- **WORK INSTRUCTION**:
Up to and including the line with "Open the 予約のステータス", restate the material below word for word, beginning with its first line.

- **DATA TO EXAMINE**:

####################

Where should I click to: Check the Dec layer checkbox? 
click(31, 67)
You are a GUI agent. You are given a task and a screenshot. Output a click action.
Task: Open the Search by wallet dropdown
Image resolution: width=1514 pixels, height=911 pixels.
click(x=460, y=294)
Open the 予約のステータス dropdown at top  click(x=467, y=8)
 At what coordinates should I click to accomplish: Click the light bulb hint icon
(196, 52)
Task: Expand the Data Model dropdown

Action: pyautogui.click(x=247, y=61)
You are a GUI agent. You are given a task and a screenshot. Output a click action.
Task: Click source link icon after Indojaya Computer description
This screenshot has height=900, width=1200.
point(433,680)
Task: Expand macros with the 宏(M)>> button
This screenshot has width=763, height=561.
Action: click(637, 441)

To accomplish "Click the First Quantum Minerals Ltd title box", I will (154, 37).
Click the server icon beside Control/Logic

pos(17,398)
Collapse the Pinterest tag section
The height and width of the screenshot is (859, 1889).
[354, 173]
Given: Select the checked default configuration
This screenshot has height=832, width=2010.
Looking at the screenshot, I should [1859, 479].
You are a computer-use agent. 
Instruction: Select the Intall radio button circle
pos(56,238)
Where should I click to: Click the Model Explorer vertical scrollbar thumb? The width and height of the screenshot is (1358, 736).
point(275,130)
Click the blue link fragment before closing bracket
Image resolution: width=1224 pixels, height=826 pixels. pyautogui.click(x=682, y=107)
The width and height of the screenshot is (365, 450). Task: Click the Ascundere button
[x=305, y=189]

####################

- **WRITTEN ANSWER**:
Where should I click to: Check the Dec layer checkbox? 
click(31, 67)
You are a GUI agent. You are given a task and a screenshot. Output a click action.
Task: Open the Search by wallet dropdown
Image resolution: width=1514 pixels, height=911 pixels.
click(x=460, y=294)
Open the 予約のステータス dropdown at top  click(x=467, y=8)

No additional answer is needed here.